TASK TO CARRY OUT »
Filter the rows below and copy out each line that contains the string "coordinates".

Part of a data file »
____
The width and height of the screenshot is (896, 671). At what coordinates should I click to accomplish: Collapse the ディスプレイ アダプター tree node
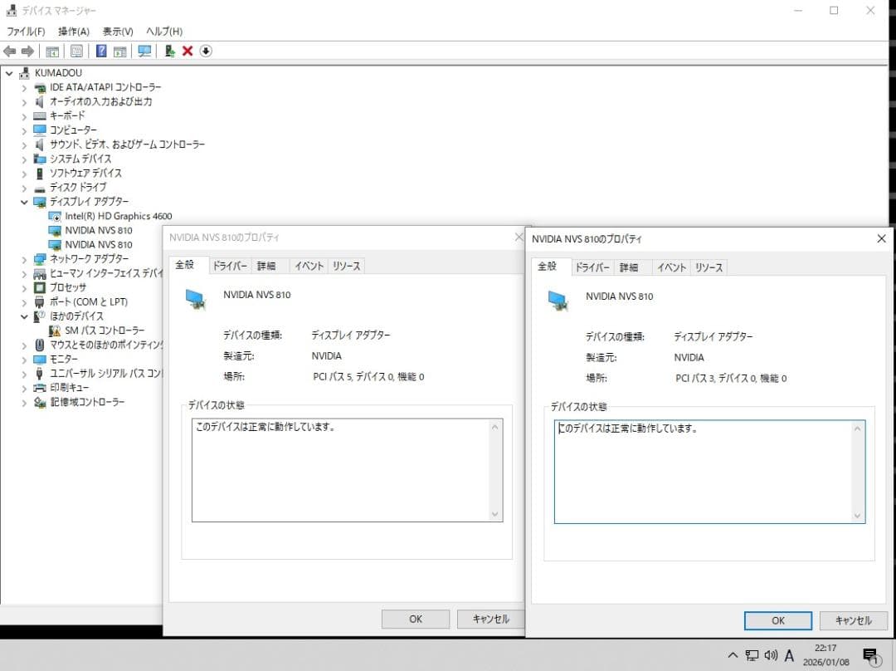pyautogui.click(x=24, y=202)
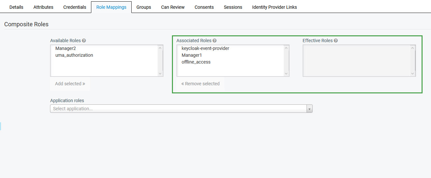The height and width of the screenshot is (178, 431).
Task: Open the Identity Provider Links tab
Action: (274, 7)
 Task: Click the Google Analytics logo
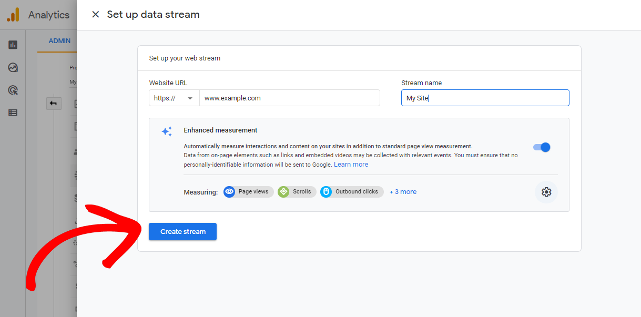[13, 15]
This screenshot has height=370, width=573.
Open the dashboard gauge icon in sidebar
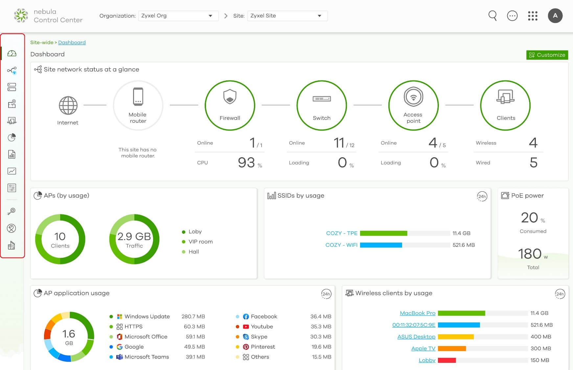[12, 54]
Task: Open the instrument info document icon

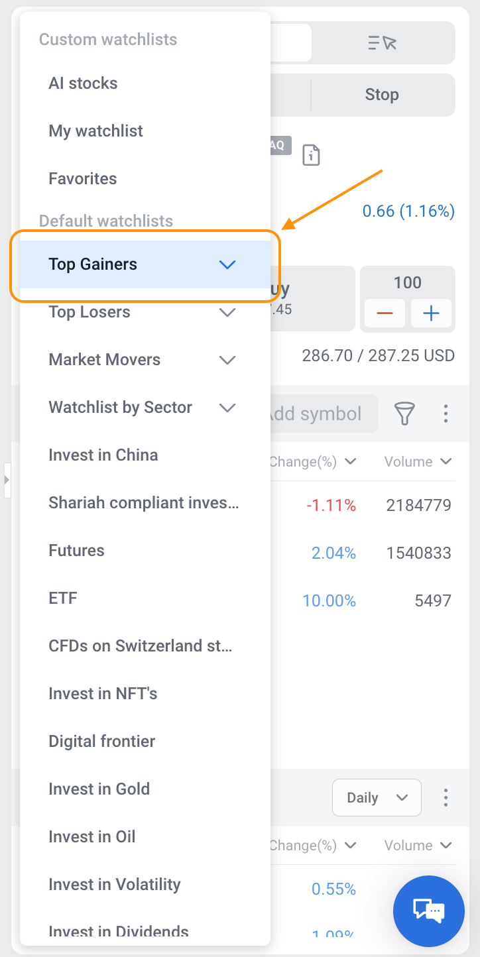Action: (311, 155)
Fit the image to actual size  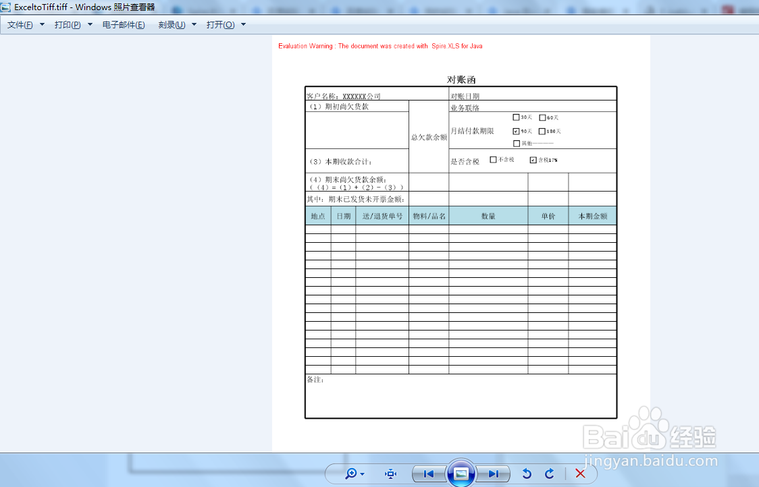[390, 474]
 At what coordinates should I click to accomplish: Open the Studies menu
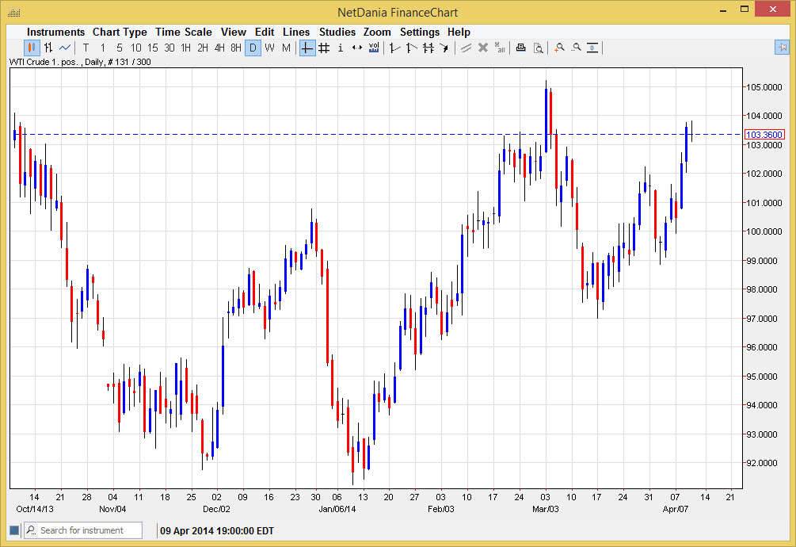337,32

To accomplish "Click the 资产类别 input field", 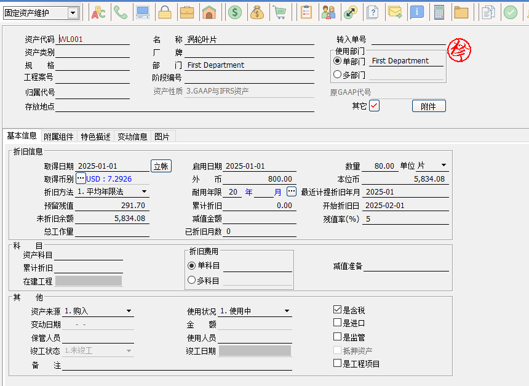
____
EXERCISE SOLUTION »
The width and height of the screenshot is (896, 671). At what coordinates should I click to accomplish: Collapse the ディスプレイ アダプター tree node
 At what coordinates should I click to accomplish: Open the Studies menu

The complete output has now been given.